There are two kinds of people that go see chick flicks: the emotional kind who can already tell if they will be moved to tears just by the previews and the other kind, innocents dragged there by said emotional people. Fortunately, "Definitely, Maybe" is armed with a realistic and highly original plot that will satisfy both camps.

The story revolves around Will Hayes (Ryan Reynolds), a soon-to-be-divorced man whose job it is "to convince kids to buy 'Capn Crunch' cereal instead of 'Fruit Loops.'" One day, Hayes goes to pick up his daughter Maya (Abigail Breslin) from school, only to find the scene in pandemonium. As it turns out, sex education was taught that day at school and it has left his ten year old daughter very curious as to whether or not she was a mistake. Hayes quickly assures her that she was "completely on purpose" and that he knew exactly what he was getting himself into. Although reassured, Maya continues to hound him over the details of his personal life in the past 16 years. Eventually, Hayes relents and tells her the story, changing names so she would not know who her mother is in the narrative. The tale goes that while working on the campaign for Bill Clinton, Hayes gets himself tied up with three women, a supposedly reliable college sweetheart whom he calls "Emily" (Elizabeth Banks), an ambitious journalist named Summer Hartley (Rachel Weisz) and free spirit, April Hoffman (Isla Fisher).

The rest of the story is told much the same style as the Princess Bride with a dash of "How I Met Your Mother" thrown in, with the narrator, Hayes, and the scene being in another time and place. The story is occasionally paused for Maya to ask such relevant questions such as "What's a threesome?" for Hayes to answer strategically, "It's a game, that adults play sometimes...when they're bored."

While this film's plot is very original, the movie as a whole is pulled down by its inability to give the actors more than cliched roles. For example, April seems to be a free spirit only because she works as a copy-girl and is bored at work. Given Fisher's more impressive roles in such movies as "Wedding Crashers" or "The Lookout", this role seems a clear waste of talent.

Oddly enough, the only actor that manages to not get bogged down in the stereotypes is Weisz. Despite the fact that her role is the most dull, that of a career woman, she not only brings the best acting and most complexity to the movie, but manages to be so good that she practically steals the show from under the feet of Reynolds and Breslin's father-daughter dynamic.

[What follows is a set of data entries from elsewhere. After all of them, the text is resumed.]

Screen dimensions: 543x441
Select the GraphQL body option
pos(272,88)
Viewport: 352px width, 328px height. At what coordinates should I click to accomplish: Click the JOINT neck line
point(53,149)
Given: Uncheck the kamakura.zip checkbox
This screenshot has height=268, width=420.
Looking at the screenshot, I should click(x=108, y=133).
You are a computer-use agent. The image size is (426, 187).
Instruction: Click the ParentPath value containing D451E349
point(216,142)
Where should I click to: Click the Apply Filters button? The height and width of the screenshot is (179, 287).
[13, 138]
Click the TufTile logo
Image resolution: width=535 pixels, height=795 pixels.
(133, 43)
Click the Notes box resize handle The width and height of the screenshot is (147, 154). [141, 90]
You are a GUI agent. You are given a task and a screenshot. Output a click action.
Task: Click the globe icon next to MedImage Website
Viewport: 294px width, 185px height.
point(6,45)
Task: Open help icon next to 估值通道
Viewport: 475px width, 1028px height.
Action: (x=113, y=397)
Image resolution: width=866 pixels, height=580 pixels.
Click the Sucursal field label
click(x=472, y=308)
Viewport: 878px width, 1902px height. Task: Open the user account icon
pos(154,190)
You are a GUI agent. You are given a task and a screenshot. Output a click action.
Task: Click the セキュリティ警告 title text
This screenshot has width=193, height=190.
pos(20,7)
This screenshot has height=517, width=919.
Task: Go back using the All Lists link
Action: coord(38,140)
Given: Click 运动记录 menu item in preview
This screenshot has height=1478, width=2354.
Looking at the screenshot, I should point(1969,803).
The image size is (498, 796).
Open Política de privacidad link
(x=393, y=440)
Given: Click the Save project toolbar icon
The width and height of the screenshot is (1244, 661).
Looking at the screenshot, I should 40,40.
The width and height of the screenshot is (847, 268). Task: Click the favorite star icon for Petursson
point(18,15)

Throughout the movie, there are some lines worth remembering and plenty bland performances, but there isn't much room to laugh. Although the characters are witty, this is not a romantic comedy. It's a movie about connections with other people, it's about the funny inevitability of fate, no matter how far you drift or run away, you will somehow find a way back to certain people because they formed your existence. "Definitely, Maybe " is most easily qualified as an odd chick-flick for an aspiring couple but it is definitely a film worth noting.

"Definitely, Maybe" (112 min) is Rated PG-13 for sexual content, including some frank dialogue, language and smoking. It is now playing in theaters everywhere.




Sean Howard. There is a spy among us and his name is Sean Howard. Originally from Dallas, Texas, Sean moved to Germantown prior to his current residence in Gaithersburg. Although he has now lived in Maryland for most of his life, he has retained his loyalty to … More »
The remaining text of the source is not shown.